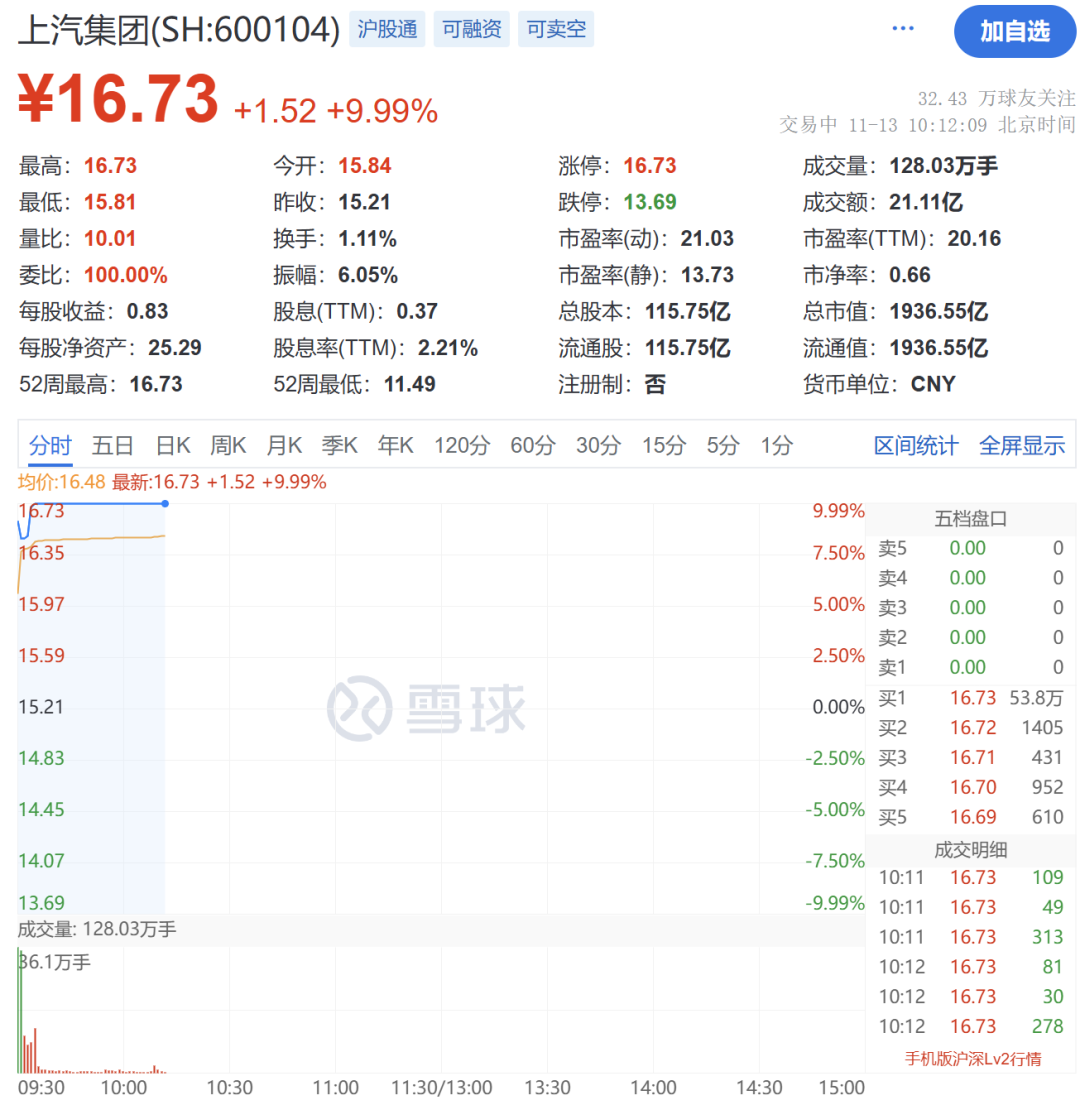Click the blue endpoint dot on price line
Image resolution: width=1080 pixels, height=1105 pixels.
[164, 503]
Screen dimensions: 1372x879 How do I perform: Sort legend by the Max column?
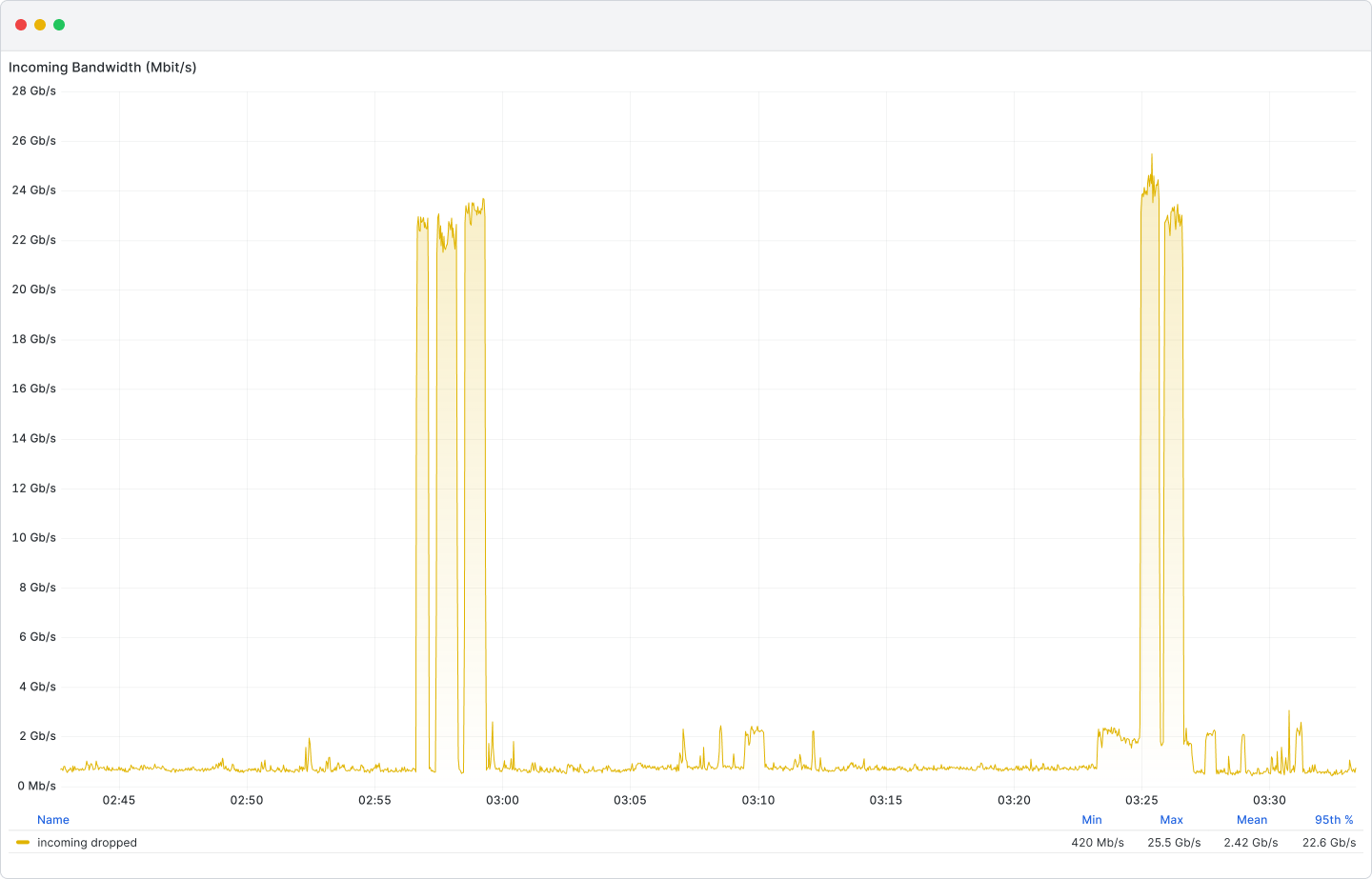(1171, 820)
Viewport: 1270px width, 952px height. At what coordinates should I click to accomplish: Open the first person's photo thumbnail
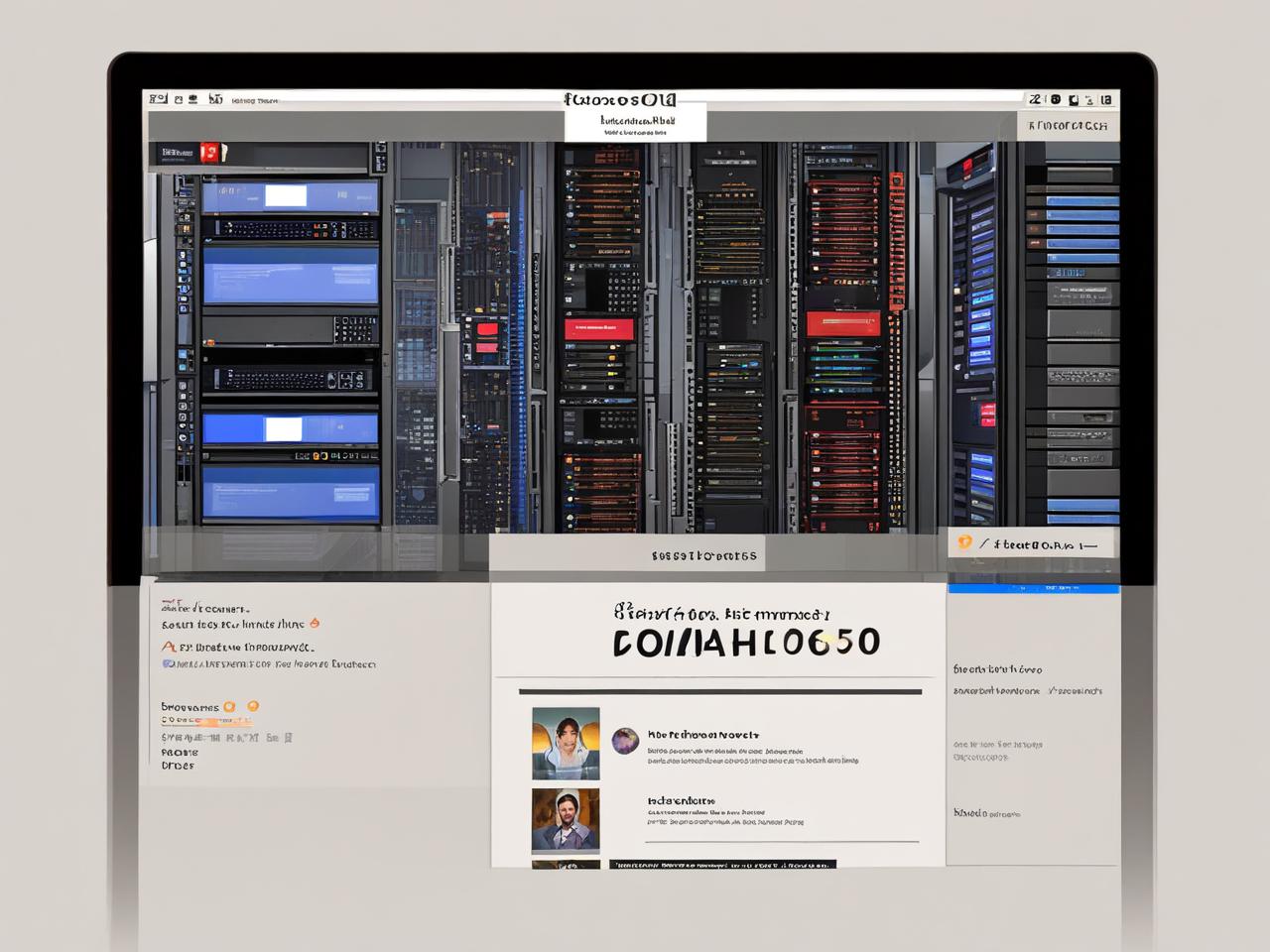[566, 743]
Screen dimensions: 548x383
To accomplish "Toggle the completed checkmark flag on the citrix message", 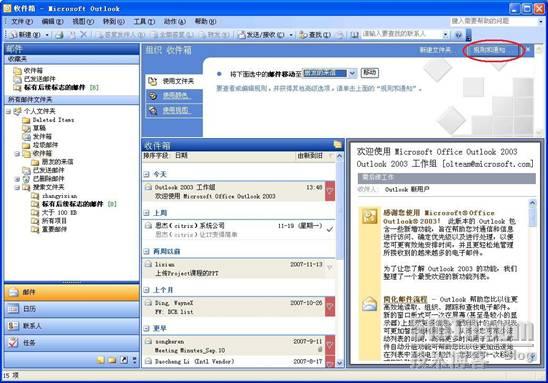I will point(330,229).
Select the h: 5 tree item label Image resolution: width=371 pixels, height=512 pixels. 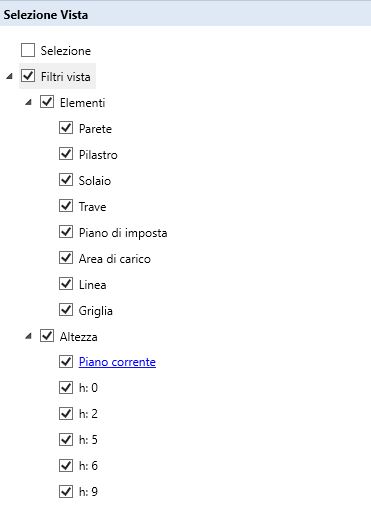[x=88, y=440]
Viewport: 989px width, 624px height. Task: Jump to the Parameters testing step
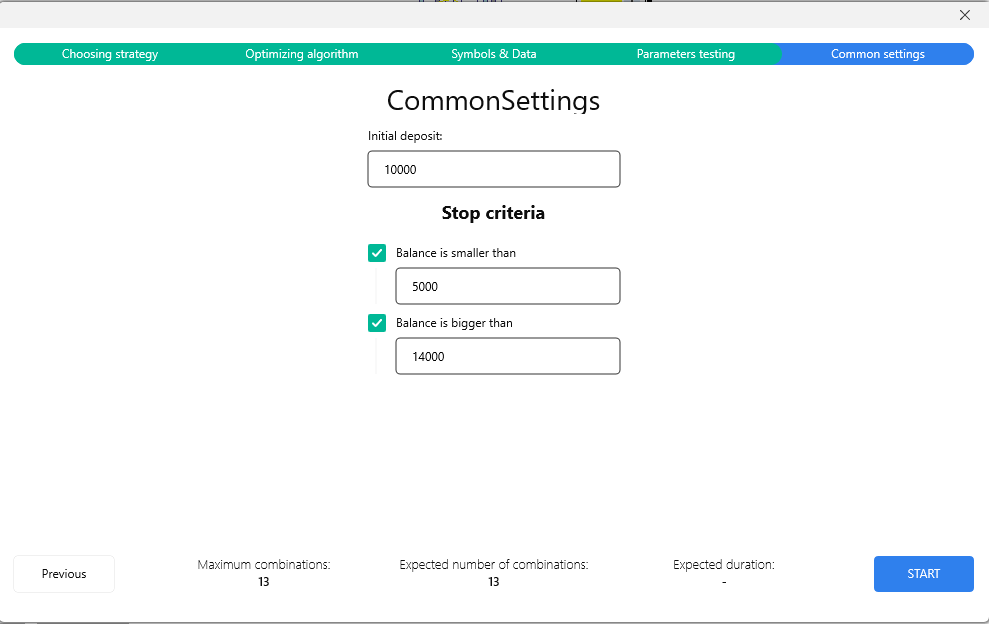point(685,54)
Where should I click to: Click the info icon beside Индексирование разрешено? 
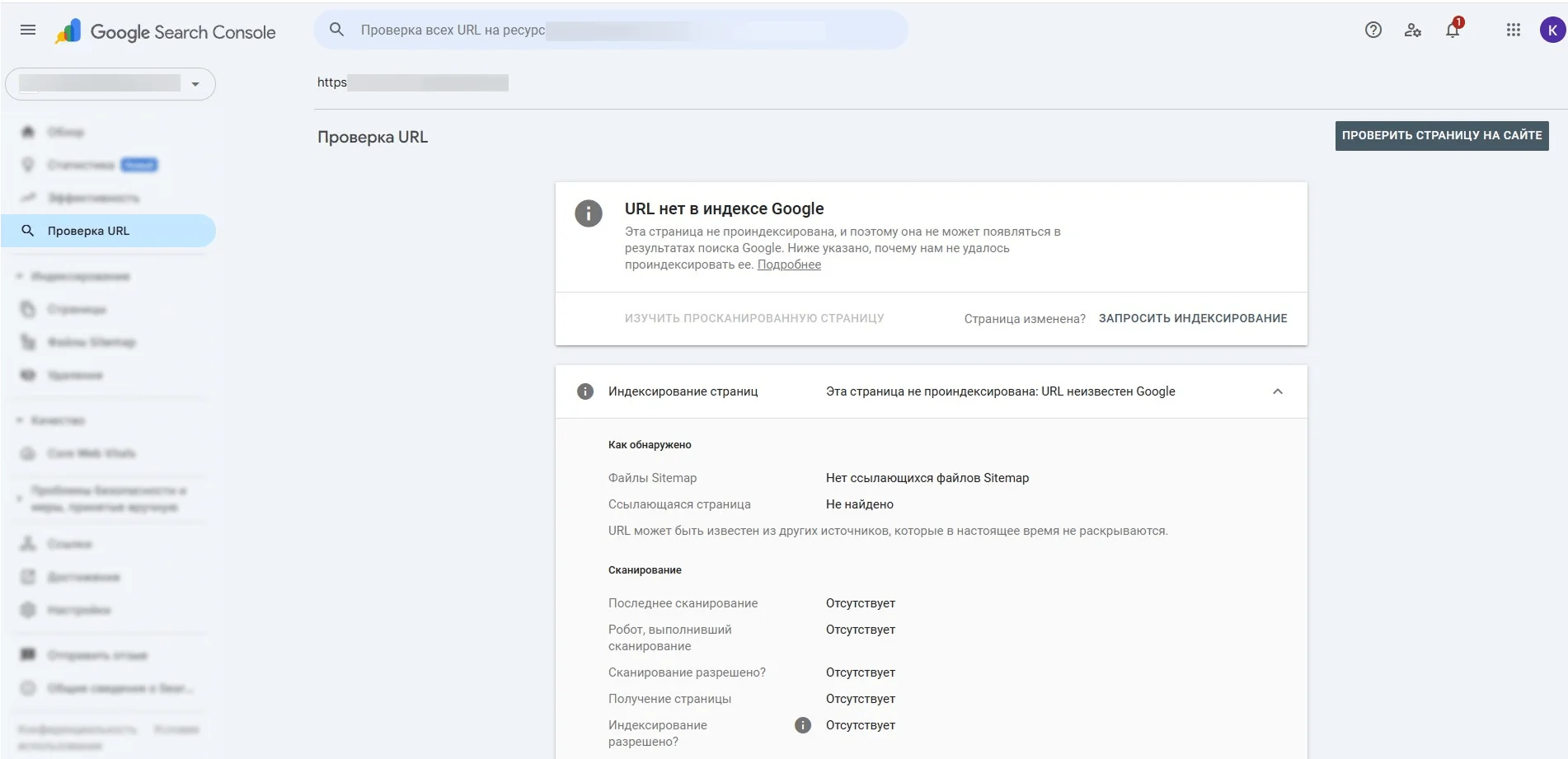(x=802, y=725)
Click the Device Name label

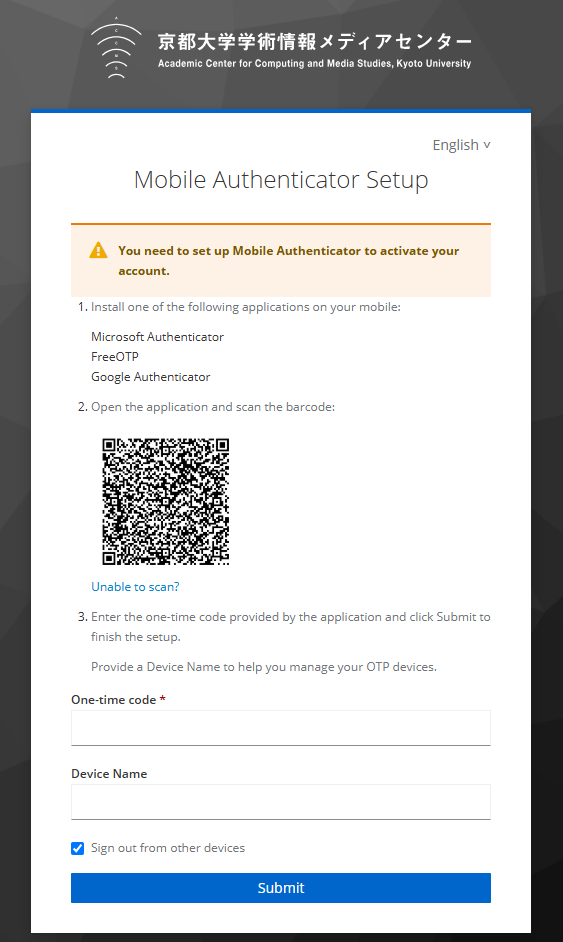pyautogui.click(x=109, y=774)
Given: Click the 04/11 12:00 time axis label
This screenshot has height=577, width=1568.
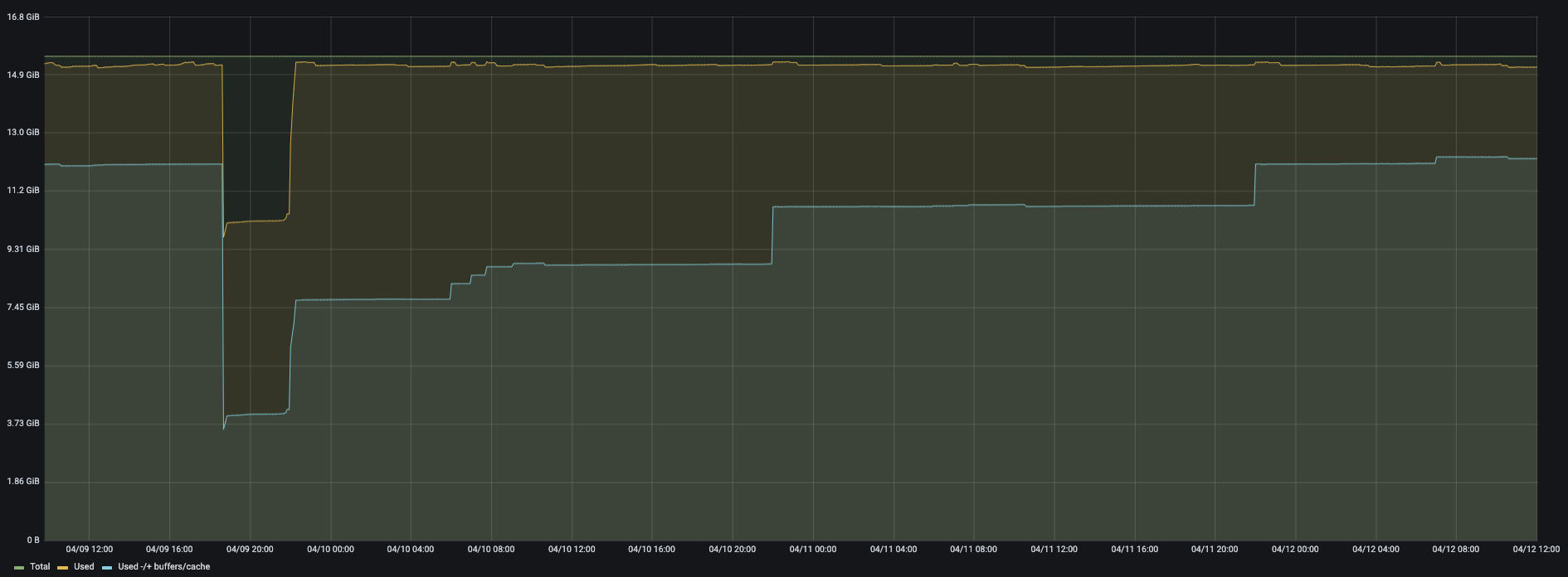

▬▬▬

# [TASK]
Could you repeat exactly the lines from the one containing "Viewport: 989px width, 624px" to the last line of the records, both included, and leave out every picture?

# [RESPONSE TO THIS EXERCISE]
Viewport: 989px width, 624px height. Task: Jump to the Parameters testing step
point(685,54)
Where should I click to: Click the info icon beside Индексирование разрешено? 
(x=802, y=725)
Click the Device Name label

pyautogui.click(x=109, y=774)
Given: Click the 04/11 12:00 time axis label
This screenshot has height=577, width=1568.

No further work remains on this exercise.